● What is being asked:
Answer these questions from the passage below on the FBI's campaign against the New Left:
(a) On which radio station did Sannes give his interview?
(b) How many of the 68 agents referred by the Justice Department did William Webster discipline?
(c) In what year were Felt and Miller convicted?

When Carter made it clear that he planned to have one bomber die in a
booby-trapped explosion, Sannes dropped his FBI work and went public.
"My own knowledge is that the FBI along with other Federal law enforcement
agencies has been involved in a campaign of bombing, arson and terrorism
in order to create in the mass public mind a connection between political
dissidence of whatever stripe and revolutionaries of whatever violent
tendencies," Sannes reported in an interview on WBAI radio.<9>
The situation in Seattle is merely one of many examples of the FBI's
campaign against the New Left. Two agents, W. Mark Felt and Edward Miller,
admitted to a grand jury that they had authorized illegal break-ins and
burglaries against friends and relatives of Weather Underground fugitives.
A 25-year FBI veteran, M. Wesley Swearingen, claimed that the FBI routinely
lied to Congress about the number of break-ins and wiretaps: "I myself
actually participated in more than 238 while assigned to the Chicago
office,
conducted thousands of bag jobs." Swearingen charged that
agents had lied to a Washington grand jury about the number, locations, and
duration of illegal practices in pursuit of the Weather Underground.<10>
FBI director William Webster disciplined only six of the 68 agents referred
to him by the Justice Department. Felt and Miller were convicted in 1980,
and a few months later were pardoned by President Reagan. Today the FBI
can still use these same techniques, simply by mislabeling their targets
as foreign agents or terrorists.

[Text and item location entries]
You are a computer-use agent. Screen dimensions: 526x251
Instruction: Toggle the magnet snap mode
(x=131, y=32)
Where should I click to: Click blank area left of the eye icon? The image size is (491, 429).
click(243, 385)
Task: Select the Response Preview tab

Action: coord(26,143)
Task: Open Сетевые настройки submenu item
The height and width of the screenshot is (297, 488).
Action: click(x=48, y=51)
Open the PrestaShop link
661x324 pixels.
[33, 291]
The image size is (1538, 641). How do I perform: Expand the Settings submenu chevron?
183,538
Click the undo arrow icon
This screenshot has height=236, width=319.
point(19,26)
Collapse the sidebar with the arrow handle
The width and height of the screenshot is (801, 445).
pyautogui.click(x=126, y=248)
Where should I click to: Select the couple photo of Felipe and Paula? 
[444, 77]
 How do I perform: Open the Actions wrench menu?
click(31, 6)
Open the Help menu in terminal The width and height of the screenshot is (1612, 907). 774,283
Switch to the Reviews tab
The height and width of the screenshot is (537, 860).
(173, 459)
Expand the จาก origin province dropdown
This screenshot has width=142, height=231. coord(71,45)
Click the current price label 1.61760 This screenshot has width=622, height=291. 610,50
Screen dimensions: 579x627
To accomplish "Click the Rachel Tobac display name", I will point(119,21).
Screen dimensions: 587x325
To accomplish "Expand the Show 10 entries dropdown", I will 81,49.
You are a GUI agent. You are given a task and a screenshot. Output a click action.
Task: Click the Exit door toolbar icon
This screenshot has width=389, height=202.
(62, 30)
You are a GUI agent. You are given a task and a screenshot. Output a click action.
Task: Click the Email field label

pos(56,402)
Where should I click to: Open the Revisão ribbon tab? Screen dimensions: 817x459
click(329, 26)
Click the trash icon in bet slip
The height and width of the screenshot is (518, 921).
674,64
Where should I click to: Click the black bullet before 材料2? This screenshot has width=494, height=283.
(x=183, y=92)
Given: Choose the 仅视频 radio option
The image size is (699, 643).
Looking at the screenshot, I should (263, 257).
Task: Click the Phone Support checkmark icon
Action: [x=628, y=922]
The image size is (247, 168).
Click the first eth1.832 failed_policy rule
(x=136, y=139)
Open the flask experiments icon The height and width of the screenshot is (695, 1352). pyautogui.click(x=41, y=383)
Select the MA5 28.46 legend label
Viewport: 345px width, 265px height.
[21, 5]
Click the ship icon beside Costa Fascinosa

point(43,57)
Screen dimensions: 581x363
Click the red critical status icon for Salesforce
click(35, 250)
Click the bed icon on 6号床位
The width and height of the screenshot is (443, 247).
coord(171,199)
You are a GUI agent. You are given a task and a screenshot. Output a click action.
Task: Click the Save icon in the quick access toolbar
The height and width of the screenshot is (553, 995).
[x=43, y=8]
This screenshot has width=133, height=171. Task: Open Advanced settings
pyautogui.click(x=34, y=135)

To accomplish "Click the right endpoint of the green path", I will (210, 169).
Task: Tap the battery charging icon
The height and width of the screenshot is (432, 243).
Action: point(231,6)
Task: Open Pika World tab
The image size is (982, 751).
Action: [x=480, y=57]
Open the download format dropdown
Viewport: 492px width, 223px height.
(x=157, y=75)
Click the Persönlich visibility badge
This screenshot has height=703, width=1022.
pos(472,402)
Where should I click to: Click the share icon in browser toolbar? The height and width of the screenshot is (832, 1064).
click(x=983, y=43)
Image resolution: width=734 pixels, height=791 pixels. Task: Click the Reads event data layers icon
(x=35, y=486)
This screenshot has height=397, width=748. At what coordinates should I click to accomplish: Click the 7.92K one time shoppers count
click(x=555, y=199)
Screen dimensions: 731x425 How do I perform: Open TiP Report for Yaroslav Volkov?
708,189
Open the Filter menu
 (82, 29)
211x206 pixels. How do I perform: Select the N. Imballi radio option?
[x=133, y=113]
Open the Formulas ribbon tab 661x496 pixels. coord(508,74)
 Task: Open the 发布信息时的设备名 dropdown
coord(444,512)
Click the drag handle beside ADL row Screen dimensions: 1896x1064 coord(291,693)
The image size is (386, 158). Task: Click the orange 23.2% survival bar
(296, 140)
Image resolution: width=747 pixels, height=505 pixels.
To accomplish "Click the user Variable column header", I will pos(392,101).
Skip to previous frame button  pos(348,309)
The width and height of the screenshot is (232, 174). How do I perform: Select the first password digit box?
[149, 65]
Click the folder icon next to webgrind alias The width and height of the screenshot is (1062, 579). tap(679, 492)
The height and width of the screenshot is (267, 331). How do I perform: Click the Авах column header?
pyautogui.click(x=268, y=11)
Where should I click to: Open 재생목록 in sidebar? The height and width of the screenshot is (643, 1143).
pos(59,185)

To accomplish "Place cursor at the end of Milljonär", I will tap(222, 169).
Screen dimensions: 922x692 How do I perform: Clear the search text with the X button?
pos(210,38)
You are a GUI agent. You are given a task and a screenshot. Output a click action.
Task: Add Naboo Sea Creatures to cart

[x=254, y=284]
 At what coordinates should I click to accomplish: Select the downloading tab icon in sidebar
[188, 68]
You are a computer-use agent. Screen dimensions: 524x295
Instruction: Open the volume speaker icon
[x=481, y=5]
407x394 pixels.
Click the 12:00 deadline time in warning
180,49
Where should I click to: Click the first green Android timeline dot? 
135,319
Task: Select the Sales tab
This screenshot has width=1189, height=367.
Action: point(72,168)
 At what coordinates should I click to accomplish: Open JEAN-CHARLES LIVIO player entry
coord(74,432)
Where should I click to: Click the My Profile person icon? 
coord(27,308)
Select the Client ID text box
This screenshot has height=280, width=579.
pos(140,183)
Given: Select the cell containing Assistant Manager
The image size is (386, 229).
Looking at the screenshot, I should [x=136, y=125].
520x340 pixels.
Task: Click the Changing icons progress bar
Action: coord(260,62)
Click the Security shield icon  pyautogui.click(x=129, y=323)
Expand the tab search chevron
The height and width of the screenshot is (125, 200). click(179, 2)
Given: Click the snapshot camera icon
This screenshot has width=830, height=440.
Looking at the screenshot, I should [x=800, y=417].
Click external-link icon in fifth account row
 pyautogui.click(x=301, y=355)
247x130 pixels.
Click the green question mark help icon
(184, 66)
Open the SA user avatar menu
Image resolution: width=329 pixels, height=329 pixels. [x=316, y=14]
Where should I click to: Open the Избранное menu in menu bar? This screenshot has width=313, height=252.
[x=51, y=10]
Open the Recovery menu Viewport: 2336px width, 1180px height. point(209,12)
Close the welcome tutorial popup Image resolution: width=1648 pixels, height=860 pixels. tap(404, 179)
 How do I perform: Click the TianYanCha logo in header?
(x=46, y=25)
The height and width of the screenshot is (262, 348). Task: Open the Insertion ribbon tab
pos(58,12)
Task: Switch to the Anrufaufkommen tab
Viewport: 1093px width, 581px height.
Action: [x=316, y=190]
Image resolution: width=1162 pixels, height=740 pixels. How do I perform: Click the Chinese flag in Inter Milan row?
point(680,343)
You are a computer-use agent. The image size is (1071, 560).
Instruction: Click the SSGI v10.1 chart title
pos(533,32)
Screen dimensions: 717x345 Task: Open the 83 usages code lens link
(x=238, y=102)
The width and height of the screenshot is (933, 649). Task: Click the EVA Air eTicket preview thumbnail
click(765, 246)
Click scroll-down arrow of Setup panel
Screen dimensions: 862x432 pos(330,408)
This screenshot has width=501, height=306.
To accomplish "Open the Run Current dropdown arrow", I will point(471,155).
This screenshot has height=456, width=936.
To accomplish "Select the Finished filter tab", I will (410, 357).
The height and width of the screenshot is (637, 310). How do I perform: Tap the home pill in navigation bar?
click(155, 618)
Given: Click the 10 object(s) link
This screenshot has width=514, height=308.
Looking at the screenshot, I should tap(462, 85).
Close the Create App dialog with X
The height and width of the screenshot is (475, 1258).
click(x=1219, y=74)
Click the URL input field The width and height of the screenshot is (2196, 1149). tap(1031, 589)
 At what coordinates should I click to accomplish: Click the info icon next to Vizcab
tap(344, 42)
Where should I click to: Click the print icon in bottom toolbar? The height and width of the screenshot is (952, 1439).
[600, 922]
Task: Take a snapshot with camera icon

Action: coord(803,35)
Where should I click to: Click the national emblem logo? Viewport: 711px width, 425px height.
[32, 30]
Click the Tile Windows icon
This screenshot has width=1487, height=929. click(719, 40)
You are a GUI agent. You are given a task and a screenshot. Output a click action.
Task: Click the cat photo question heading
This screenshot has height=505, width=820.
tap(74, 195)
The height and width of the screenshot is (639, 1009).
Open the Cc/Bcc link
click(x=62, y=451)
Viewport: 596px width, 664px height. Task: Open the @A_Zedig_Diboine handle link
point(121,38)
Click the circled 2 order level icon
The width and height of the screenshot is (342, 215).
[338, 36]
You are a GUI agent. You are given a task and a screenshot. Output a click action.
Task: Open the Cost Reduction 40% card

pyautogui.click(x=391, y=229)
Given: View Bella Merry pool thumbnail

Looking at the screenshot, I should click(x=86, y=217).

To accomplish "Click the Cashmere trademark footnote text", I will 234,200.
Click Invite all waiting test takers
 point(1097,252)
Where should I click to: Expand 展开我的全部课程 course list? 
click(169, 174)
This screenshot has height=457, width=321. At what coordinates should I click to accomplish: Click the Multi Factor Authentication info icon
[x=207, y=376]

● Expected answer:
(a) WBAI
(b) Six
(c) 1980